DIRECTIONS:
Rewrite the material from the line with "Task: Return to the prior step via Previous" through the end, keeping the requests, and shift every coordinate in the answers by -50. Leave the pictures out.

Item-finding records
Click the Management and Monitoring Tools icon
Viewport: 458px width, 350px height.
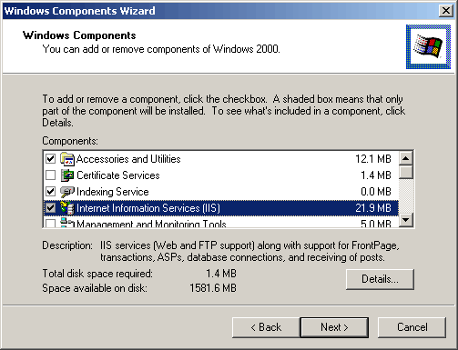(x=67, y=223)
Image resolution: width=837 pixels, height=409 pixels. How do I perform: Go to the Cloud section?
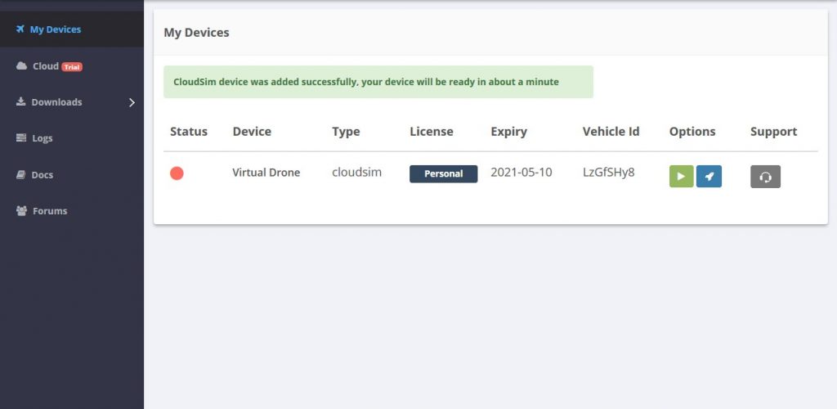[46, 66]
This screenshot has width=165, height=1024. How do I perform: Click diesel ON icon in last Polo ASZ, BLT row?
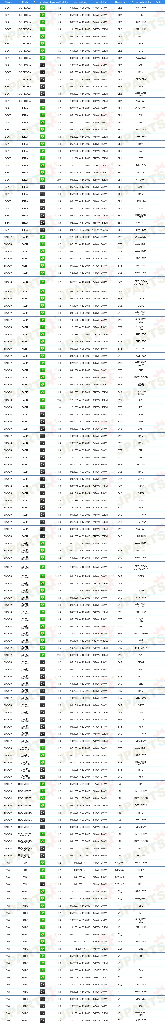(x=42, y=1020)
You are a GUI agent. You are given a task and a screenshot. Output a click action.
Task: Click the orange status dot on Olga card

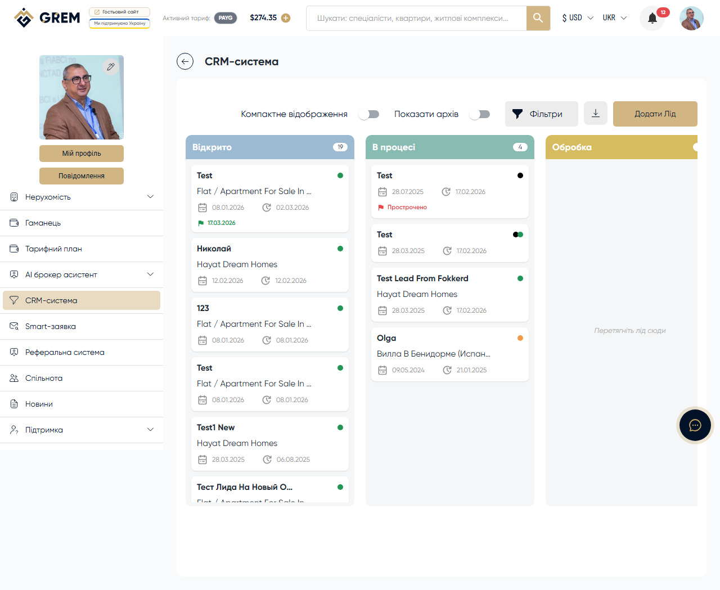(x=520, y=338)

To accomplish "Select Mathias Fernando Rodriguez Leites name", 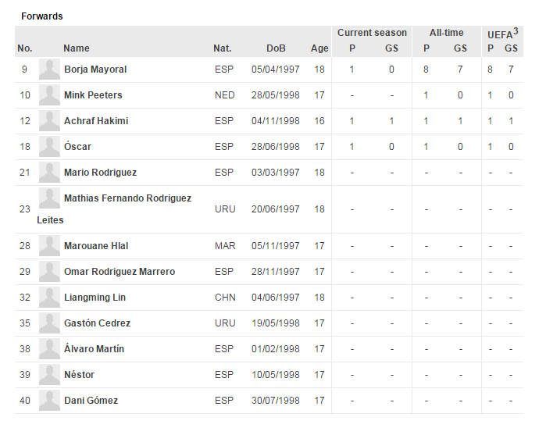I will pyautogui.click(x=114, y=209).
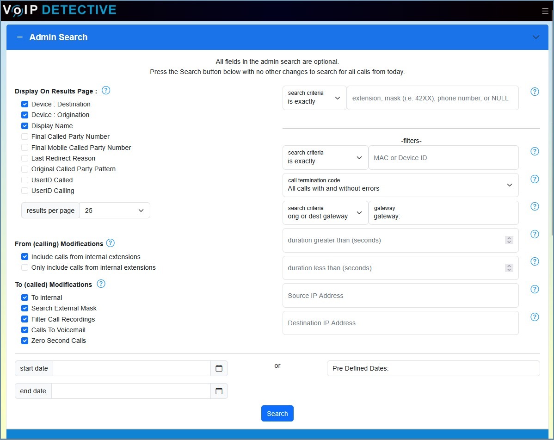Open help for MAC or Device ID filter
554x440 pixels.
535,151
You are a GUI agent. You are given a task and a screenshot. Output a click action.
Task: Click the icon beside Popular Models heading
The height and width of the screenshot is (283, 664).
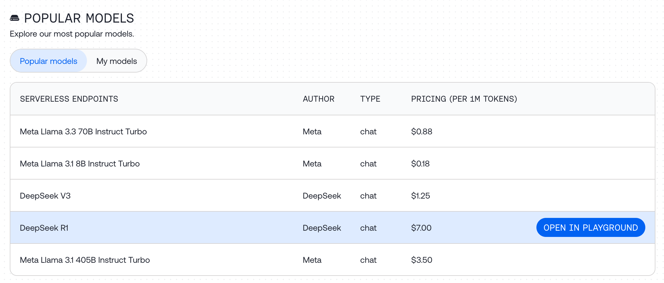point(15,18)
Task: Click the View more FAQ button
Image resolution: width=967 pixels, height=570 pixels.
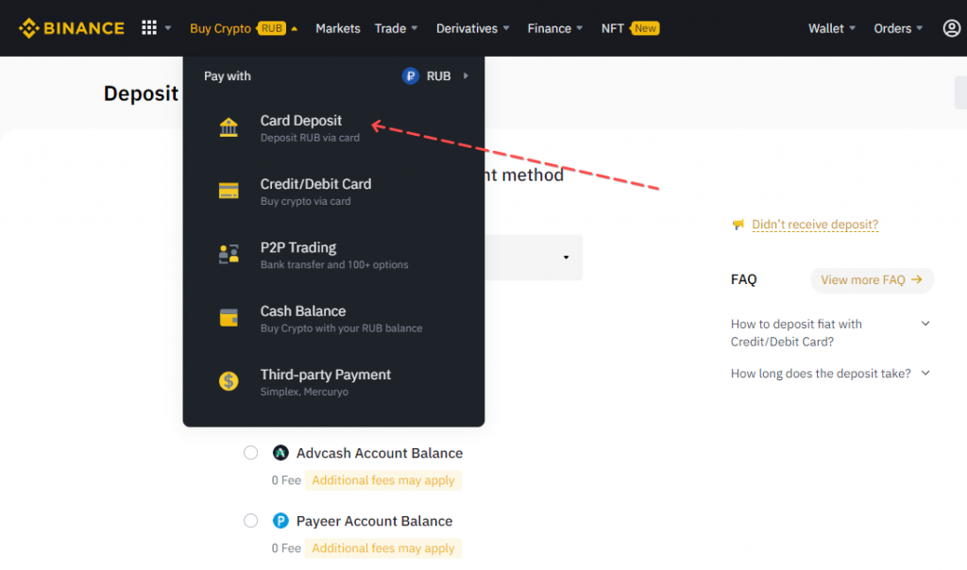Action: (x=872, y=280)
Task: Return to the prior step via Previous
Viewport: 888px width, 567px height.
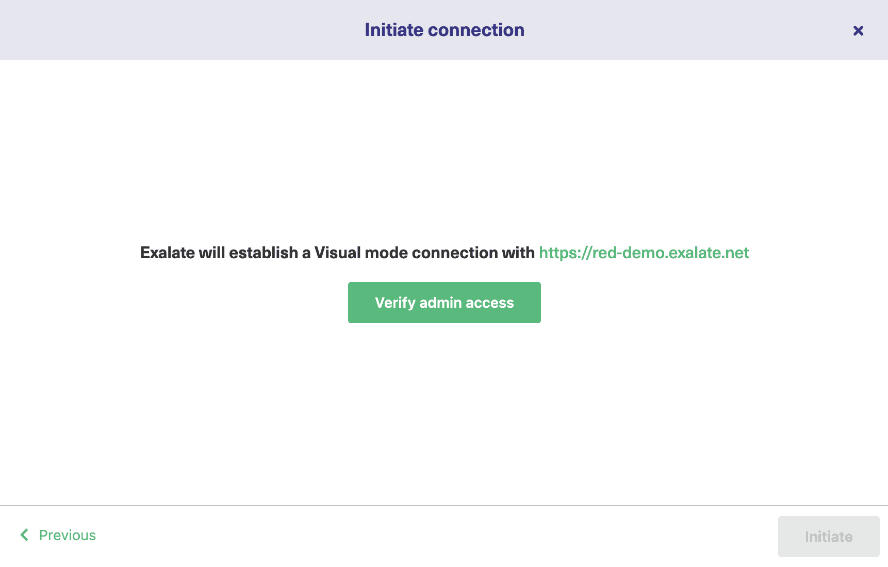Action: pyautogui.click(x=67, y=535)
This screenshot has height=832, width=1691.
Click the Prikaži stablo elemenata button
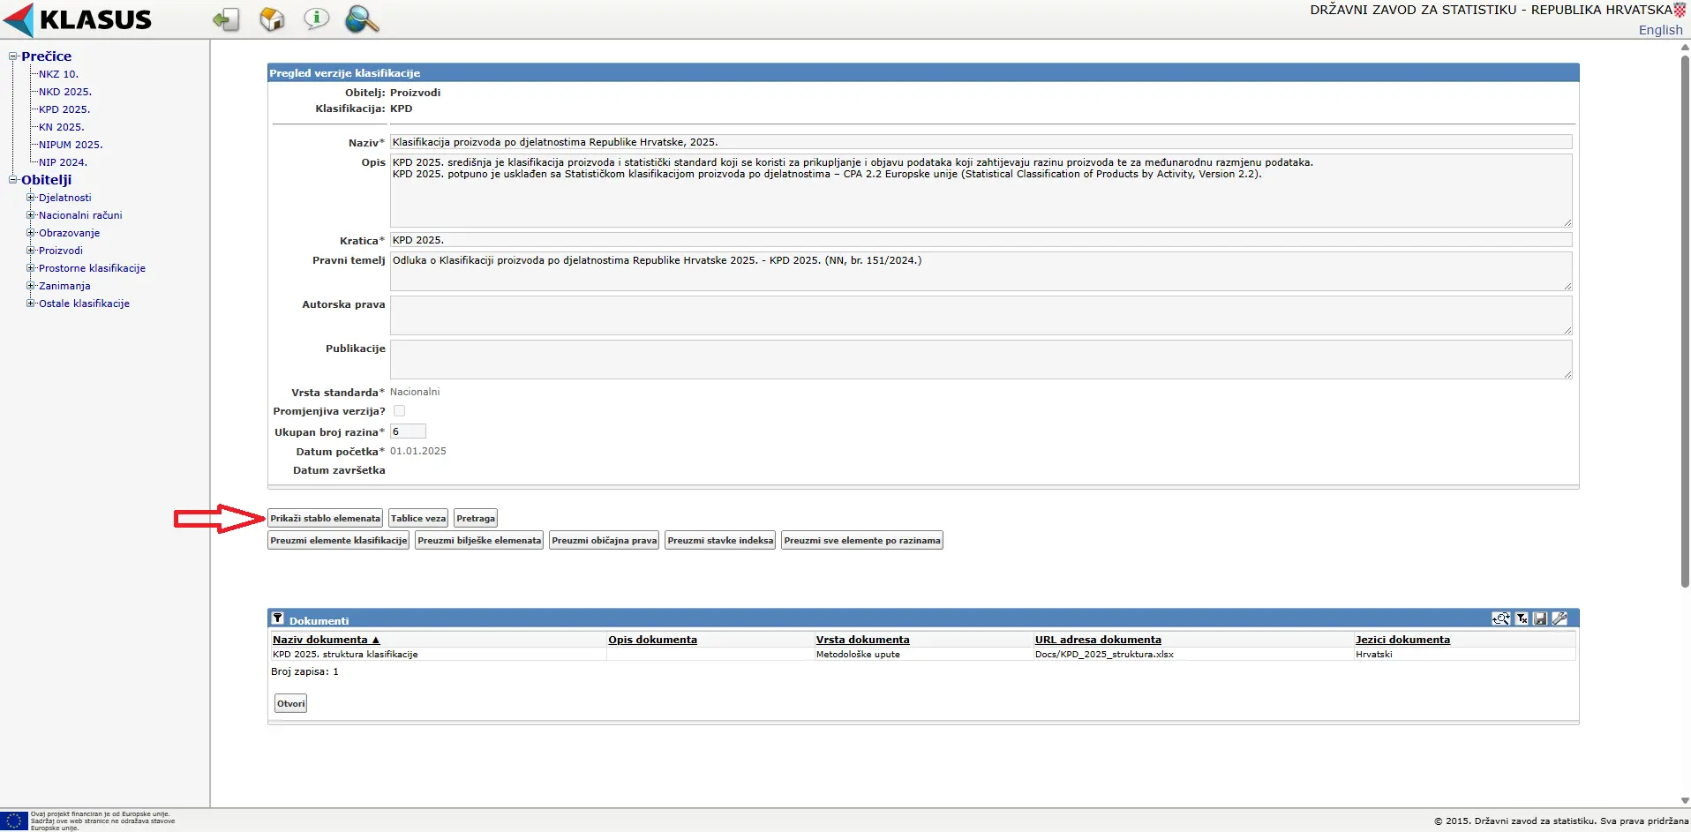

RESPONSE BELOW:
Task: Return to the prior step via Previous
Viewport: 888px width, 567px height.
Action: pyautogui.click(x=17, y=485)
This screenshot has height=832, width=1691.
Click the Prikaži stablo elemenata button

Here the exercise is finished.